The Cottage at the Inn in Rhode Island by Judy Prescott Marshall
Julie and Dan Holliday are building their dream home – a farmhouse in Julie’s favorite harborside – Point Judith, Rhode Island. Finally, after thirty years, the Hollidays are going on their honeymoon. In Italy, they meet a retired librarian, Carmela, who thinks she inherited a small villa in Umbria. She is confused, unsure, and wondering if she made the right decision in the first place, but then she meets Julie and discovers hope.
After spending three glorious weeks in Italy, sightseeing, eating mouth-watering meals and making passionate love, Dan and Julie are happier than they have ever been. Until they arrive back home, and discover one of them has been diagnosed with a life-threatening disease that results in encephalophagy affecting brain functioning. Everyone must come together to combat this silent killer before it is too late.

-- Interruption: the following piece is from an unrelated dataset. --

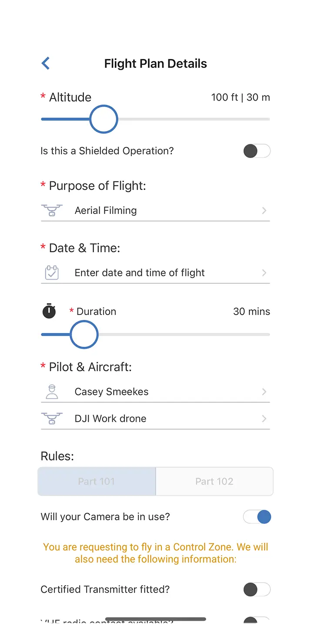Click the pilot icon beside Casey Smeekes
311x640 pixels.
click(x=52, y=391)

A Million Ways: Stories of Motherhood by Gina Andrew
Mothers are as varied and unique as fingerprints. The 12 stories in this new collection of women’s fiction run the scale of human emotions from the triumph of a contemporary mother carving her own path to the heartbreak of a Depression-era woman’s sacrifices. It includes a story, “Everything Left Unsaid,” about a mother’s difficulty communicating with her daughter, a nonverbal autistic girl, along with her memories of the communication gap she had with her own mother. Through an old recipe box and a cake recipe, she begins to see that love goes beyond words.
The stories may enrage you, or make you weep or laugh — or miss your mom — but you may also find a mirror for your own experiences. In “Everything Left Unsaid,” the mom of a nonverbal autistic girl follows a family recipe and discovers that love can be expressed in a multitude of ways.